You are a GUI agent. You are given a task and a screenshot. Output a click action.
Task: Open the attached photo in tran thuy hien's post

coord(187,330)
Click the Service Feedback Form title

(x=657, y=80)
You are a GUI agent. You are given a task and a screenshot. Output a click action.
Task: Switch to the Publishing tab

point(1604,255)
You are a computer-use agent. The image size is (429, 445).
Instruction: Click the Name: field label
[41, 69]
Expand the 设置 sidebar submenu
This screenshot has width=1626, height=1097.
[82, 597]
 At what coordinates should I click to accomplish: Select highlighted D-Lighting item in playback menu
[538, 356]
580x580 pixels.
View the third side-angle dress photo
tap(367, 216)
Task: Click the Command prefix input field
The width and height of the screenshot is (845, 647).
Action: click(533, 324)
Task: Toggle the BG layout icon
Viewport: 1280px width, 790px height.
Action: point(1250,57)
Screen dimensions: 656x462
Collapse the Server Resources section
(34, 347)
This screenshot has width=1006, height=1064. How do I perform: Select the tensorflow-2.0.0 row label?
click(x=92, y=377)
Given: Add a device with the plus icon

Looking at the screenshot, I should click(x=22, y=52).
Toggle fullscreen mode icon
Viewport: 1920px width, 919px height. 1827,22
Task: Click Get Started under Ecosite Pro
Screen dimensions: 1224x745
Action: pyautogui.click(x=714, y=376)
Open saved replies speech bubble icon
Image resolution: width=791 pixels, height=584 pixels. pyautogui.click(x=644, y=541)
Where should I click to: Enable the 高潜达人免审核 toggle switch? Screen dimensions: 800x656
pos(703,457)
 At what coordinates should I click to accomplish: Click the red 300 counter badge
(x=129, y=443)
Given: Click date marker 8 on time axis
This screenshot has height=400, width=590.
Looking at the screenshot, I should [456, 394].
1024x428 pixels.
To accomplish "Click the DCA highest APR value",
○ ○ ○ ○ ○
> **Exercise directions**:
Each of the entries above is to be repeated exactly.

> **Response to the exercise**:
You are a GUI agent. You are given a task and a screenshot. Output a click action.
Task: Open the attached photo in tran thuy hien's post

coord(187,330)
Click the Service Feedback Form title

(x=657, y=80)
You are a GUI agent. You are given a task and a screenshot. Output a click action.
Task: Switch to the Publishing tab

point(1604,255)
You are a computer-use agent. The image size is (429, 445).
Instruction: Click the Name: field label
[41, 69]
Expand the 设置 sidebar submenu
This screenshot has width=1626, height=1097.
[82, 597]
 At what coordinates should I click to accomplish: Select highlighted D-Lighting item in playback menu
[538, 356]
580x580 pixels.
View the third side-angle dress photo
tap(367, 216)
Task: Click the Command prefix input field
The width and height of the screenshot is (845, 647).
Action: click(533, 324)
Task: Toggle the BG layout icon
Viewport: 1280px width, 790px height.
Action: point(1250,57)
Screen dimensions: 656x462
Collapse the Server Resources section
(34, 347)
This screenshot has width=1006, height=1064. How do I perform: Select the tensorflow-2.0.0 row label?
click(x=92, y=377)
Given: Add a device with the plus icon

Looking at the screenshot, I should click(x=22, y=52).
Toggle fullscreen mode icon
Viewport: 1920px width, 919px height. 1827,22
Task: Click Get Started under Ecosite Pro
Screen dimensions: 1224x745
Action: pyautogui.click(x=714, y=376)
Open saved replies speech bubble icon
Image resolution: width=791 pixels, height=584 pixels. pyautogui.click(x=644, y=541)
Where should I click to: Enable the 高潜达人免审核 toggle switch? Screen dimensions: 800x656
pos(703,457)
 At what coordinates should I click to accomplish: Click the red 300 counter badge
(x=129, y=443)
Given: Click date marker 8 on time axis
This screenshot has height=400, width=590.
Looking at the screenshot, I should [456, 394].
1024x428 pixels.
To accomplish "Click the DCA highest APR value",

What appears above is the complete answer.